Over the last few months we have seen an alarming number of deaths in ethnic minority groups due to coronavirus. In fact, the figures show that the death rate for Black and Asian people is four and three times greater respectively than for White people (Public Health England). With prospects of a coronavirus free life slowly dwindling, we as a nation need to examine why there are a disproportionate number of deaths and most importantly what can be done to combat this.
Why the disparity?
There are a number of factors that contribute to the higher amount of individuals of ethnic minorities acquiring and dying from COVID-19.
Socioeconomic factors due to racism and inequality: Black, Asian or minority ethnic people are more likely to have jobs that pay less, have longer hours and subject them to higher risk of coronavirus. Lesser paid jobs and long working hours result in a lack of time and money to spend on a healthy lifestyle.
Cultural apparel and skin coverings: Darker skin and the wearing of skin coverings for religious reasons means that individuals of ethnic minority are at higher risk of vitamin D deficiency, a lack of which can negatively affect the immune system.
Language barriers causing problems with access to healthcare: Individuals may refrain from contacting a healthcare provider through fear of being misunderstood or may misinterpret the advice they have been given.

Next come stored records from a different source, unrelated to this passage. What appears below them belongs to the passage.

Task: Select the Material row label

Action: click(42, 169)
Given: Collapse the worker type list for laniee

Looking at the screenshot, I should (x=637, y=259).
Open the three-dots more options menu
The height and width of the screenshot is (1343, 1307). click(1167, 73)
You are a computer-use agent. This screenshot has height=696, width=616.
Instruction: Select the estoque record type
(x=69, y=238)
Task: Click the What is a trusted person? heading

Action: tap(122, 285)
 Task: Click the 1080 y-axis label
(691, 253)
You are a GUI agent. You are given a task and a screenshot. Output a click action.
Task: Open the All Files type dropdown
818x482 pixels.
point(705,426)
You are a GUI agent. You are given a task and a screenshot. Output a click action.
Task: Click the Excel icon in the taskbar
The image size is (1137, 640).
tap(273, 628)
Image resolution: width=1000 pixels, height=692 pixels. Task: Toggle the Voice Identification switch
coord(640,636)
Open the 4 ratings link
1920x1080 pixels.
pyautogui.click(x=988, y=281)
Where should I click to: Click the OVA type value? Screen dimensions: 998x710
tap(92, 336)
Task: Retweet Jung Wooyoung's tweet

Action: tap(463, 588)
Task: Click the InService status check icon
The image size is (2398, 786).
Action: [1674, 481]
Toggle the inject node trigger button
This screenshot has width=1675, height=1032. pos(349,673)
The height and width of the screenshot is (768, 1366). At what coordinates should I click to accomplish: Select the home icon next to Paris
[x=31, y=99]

Susceptibility to long term health conditions: It is also known that Black, Asian and minority ethnic groups have a higher likelihood of experiencing long term or chronic health conditions, in particular those that impact the immune system. For example, cardiovascular disease and Type 2 diabetes, both of which are in the high risk category for coronavirus.
How can we start to tackle this inequality during the pandemic?
For the time being we need to focus on implementing things that can immediately positively impact the death toll and improve survivability. This includes:
Advising people of ethnic minority to increase their daily dose of sunlight and make changes to their diet. Individuals could be advised to spend more time outside with as much skin exposed as they are comfortable with. To address dietary deficiencies – individuals would be encouraged to up the amount of vitamins and minerals (i.e zinc, iron and vitamin C) to bolster the body’s immune response to the virus.
Another key contributor to fast results could be educating people on healthier lifestyles, through public information campaigns that contain culturally sensitive and relevant messaging.
But what about in the longer term?
Public health focus on Black, Asian and ethnic minorities: There is a need for policy changes to accommodate for all the ethnicities that exist within the UK. Policy that is relevant to all groups and clear messaging will encourage individuals to adjust their lifestyles as required.
Educational courses: The implementation of educational programmes in colleges, universities, places of worship and community centres to inform people about nutrition and exercise that is aligned to specific needs. This will increase health literacy across our population.
Training of health and community professionals: These professions could be given more advice and training on how to support individuals of ethnic minority in managing their conditions, particularly those that result in an increased risk of COVID-19 such as diabetes.
Inclusion of ethnic minorities in clinical trials: It is rare that Black, Asian and minority ethnic groups appear in the inclusion criteria for trials. This results in the development of drugs and vaccines for COVID-19 that have only been tested on a subset of the population and are likely less effective on those of ethnic minority, who may in fact rely on them the most.
Recruiting people of colour into research: By actively recruiting Black, Asian and minority ethnic candidates, academic and professional labs can begin to create reference information that will assist scientists in designing and developing studies that will be of benefit to these communities.
Data transparency: It is not just clinical trials that underrepresent ethnic minorities, the issue spans into databases too. Every data handler and genetic researcher much ensure that they are being completely transparent with regards to how their data is being used. This is particularly important for ethnic minority groups as previous miscarriages of trust mean that promises of aggregated and anonymised data carry very little weight in persuading individuals to share their personal information. Yet, the obtention of this information is crucial if the world of genetics and medicines is to change. In order to get individuals to invest their data, we must take the time to demonstrate the rewards that can be reaped from information sharing.
However, most importantly, we must tackle the racism that indubitably runs in our society. If we don’t change this, we cannot overcome any of the issues aforementioned. I sincerely hope that COVID-19 is a catalyst in helping our understanding of the adversities that ethnic minorities face on a day to day basis. If this is the case, this worldwide crisis could be a steppingstone to a wholly inclusive healthcare and wellness system that looks after everyone in this country as best as it possibly can.